A typical business continuity program should consider, at a minimum, four primary disruption scenarios including:
- Disruption of IT Services – any disruption affecting access to IT services. Often referred to as IT disaster recovery
- Workplace Disruption – any disruption of a business entity (offices, call centers, trading rooms, manufacturing plants, labs, warehouses, etc.)
- Workforce Disruption – any disruption involving personnel such that sufficient, trained, and skilled personnel are not available. Possible causes may include labor actions, pandemic, and regional disasters where the community or public infrastructure is severely impacted causing severe absenteeism.
- Supply Disruption – any external supplier, service provider, utility, or logistics disruption that stops or slows the movement of critical products and/or services
Business continuity management is still a function that fills important gaps in the risk management models of most companies. Organizations survive by being competitive. They improve their ability to compete by becoming more efficient. Efficiency generally involves consolidation at the physical level or the process level. The dark side of efficiency improvements is often increased risk.
While consolidating your business with a single supplier may yield savings, it is often at the expense of substantially increased risk. The same is true for consolidating business processes into a single location. Not only does consolidation put all (or at least more of) your eggs in one basket, it also raises the potential business impact while limiting recovery options and flexibility in the event something goes wrong.
Continuity risks are characterized by relatively low likelihoods coupled with potentially devastating consequences. Clear and thoughtful consideration should be given to anything that could cause a thriving organization to fail. More immediately, and almost certainly, every organization will need to improve its capabilities in order to remain competitive as every organization seeks to reduce its risk through aggressive supplier management practices.

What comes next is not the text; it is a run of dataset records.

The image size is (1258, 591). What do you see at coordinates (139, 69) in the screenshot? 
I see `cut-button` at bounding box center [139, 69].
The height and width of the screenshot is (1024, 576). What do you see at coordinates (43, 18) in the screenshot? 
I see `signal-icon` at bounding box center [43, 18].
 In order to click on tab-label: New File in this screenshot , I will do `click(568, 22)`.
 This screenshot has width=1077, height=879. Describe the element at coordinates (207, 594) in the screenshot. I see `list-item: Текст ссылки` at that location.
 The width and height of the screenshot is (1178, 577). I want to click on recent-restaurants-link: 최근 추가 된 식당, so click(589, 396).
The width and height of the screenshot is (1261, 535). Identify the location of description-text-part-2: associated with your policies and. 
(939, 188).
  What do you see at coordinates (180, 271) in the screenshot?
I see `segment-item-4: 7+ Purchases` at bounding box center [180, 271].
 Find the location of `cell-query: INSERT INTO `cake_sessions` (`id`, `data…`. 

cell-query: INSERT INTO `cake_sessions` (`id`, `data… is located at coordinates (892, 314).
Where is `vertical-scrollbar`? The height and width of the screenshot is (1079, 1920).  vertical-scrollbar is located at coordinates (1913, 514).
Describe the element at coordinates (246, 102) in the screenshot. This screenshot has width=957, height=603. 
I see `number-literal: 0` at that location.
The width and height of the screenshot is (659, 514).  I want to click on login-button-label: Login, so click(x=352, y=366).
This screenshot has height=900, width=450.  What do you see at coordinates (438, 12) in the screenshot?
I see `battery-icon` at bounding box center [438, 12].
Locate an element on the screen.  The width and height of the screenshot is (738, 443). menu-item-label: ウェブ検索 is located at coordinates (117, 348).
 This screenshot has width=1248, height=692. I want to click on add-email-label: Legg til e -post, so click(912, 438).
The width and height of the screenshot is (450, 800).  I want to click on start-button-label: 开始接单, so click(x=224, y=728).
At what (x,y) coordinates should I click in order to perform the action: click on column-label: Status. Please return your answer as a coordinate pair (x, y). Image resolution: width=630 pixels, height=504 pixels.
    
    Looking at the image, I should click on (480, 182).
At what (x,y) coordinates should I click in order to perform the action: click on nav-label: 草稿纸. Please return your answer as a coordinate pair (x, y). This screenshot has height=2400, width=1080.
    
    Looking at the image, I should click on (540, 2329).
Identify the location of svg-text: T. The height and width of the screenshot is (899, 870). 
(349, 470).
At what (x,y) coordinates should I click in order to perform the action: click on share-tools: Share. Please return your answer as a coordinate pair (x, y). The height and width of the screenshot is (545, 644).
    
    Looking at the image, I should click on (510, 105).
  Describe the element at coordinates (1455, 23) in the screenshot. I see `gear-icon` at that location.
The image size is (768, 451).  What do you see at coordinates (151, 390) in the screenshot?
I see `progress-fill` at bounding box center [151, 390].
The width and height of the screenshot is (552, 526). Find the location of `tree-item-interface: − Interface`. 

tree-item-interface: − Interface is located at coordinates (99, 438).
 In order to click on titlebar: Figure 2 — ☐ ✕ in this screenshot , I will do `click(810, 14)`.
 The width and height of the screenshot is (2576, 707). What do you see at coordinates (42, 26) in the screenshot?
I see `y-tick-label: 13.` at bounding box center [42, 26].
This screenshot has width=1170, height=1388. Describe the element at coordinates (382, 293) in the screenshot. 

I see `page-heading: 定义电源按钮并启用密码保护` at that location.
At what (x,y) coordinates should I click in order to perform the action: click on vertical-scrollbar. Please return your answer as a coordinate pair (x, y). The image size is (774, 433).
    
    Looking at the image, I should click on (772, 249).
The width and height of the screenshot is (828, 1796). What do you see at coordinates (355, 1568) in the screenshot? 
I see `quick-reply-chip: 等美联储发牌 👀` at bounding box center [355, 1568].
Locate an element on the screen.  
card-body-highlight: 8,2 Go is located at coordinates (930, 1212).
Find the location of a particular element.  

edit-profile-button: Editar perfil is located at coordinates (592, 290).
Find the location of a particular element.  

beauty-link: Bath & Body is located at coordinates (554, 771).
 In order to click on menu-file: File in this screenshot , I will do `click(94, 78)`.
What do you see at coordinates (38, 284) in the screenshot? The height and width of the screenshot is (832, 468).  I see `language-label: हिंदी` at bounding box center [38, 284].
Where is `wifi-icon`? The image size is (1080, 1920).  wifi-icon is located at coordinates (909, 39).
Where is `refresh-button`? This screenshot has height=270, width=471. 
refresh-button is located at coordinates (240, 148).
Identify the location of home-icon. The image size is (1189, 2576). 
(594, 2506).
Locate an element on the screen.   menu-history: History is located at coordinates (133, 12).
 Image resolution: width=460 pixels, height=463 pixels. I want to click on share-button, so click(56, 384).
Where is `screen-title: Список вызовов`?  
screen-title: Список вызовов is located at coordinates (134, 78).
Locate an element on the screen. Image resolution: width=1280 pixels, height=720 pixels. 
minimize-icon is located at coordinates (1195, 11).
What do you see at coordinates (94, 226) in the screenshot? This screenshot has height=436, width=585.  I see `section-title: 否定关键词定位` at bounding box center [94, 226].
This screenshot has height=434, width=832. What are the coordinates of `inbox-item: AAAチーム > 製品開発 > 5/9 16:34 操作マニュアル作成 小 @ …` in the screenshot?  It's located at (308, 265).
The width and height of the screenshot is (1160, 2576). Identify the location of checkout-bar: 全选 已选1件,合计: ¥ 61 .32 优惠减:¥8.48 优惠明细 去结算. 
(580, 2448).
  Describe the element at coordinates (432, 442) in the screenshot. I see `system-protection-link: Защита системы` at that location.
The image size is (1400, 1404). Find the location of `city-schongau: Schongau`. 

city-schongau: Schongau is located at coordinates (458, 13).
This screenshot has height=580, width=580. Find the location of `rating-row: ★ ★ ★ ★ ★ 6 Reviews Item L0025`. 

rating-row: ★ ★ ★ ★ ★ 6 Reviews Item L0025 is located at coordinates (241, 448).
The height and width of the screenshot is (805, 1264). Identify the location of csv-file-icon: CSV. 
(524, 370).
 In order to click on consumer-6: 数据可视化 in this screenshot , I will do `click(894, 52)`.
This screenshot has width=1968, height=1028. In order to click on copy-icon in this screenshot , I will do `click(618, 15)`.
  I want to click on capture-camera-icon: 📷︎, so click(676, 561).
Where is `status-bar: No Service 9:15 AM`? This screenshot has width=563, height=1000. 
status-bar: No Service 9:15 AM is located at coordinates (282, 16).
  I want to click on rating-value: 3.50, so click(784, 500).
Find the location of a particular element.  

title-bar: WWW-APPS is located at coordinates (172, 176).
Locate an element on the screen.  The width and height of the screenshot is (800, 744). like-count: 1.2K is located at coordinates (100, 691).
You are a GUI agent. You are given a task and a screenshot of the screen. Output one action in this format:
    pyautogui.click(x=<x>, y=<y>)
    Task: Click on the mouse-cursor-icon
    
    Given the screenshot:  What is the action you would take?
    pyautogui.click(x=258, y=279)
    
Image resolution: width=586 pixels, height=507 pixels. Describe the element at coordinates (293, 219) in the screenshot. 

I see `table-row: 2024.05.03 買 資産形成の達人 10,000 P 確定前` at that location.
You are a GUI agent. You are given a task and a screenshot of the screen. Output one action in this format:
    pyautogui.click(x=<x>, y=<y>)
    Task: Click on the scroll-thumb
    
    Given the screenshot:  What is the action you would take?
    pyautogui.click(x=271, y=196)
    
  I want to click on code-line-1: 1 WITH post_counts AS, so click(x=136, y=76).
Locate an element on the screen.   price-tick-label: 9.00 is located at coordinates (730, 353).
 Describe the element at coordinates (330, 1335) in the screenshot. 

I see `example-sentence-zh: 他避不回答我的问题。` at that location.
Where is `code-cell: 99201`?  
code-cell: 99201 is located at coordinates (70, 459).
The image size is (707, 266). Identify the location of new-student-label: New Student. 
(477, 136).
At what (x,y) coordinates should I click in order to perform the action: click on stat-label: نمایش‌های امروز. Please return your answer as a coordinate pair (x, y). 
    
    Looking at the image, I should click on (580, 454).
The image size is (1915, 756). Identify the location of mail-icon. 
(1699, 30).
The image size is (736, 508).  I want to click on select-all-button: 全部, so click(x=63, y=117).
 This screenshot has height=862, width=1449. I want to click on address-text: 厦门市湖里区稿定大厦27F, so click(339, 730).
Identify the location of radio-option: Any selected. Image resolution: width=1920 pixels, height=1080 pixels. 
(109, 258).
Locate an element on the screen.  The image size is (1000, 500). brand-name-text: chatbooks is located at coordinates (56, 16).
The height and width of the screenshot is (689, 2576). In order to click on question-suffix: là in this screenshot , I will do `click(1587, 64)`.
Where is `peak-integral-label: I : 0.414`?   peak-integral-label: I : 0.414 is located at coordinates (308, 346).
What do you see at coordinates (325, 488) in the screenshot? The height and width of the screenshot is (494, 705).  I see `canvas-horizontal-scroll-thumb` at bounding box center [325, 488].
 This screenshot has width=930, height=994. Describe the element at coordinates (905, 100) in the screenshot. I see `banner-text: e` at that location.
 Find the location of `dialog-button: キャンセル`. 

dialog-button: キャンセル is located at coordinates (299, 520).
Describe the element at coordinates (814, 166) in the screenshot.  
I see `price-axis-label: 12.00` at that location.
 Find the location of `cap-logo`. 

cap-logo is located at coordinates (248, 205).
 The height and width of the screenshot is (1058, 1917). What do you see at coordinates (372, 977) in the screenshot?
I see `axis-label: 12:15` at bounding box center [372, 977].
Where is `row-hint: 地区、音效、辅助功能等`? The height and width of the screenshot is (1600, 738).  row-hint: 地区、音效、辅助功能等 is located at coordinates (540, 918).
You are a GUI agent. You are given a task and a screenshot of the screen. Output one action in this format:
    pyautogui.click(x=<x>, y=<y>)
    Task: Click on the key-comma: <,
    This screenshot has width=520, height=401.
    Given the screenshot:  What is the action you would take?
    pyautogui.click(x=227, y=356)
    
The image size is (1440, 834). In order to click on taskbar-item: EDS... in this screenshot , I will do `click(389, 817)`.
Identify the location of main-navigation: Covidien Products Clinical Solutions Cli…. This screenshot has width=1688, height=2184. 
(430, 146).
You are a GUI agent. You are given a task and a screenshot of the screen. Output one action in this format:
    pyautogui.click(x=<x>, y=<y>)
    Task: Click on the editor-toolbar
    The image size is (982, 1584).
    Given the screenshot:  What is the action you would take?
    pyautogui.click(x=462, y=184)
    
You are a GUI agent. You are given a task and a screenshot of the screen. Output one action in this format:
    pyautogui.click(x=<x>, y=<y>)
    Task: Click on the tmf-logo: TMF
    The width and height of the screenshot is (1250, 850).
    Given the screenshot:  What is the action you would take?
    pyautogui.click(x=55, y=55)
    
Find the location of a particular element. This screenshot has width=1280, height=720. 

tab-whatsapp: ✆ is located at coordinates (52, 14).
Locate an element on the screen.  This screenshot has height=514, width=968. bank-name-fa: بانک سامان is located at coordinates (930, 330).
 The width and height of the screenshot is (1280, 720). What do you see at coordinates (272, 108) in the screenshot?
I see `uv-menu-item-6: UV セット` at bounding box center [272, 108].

Business continuity is about being able to continue to deliver products and services, drive revenue and protect your brand. At its core it is all about trust. Just as having adequate insurance coverage is a requirement for all B2B businesses, you can expect to see increasing scrutiny of your security and business continuity programs, if you have not already. At the same time, some of your greatest risks lie in your supply chain. You should be taking action to make sure that a key supplier doesn’t cause you to fail. And make sure that you are not the reason that others fail. Nothing good can come from either scenario.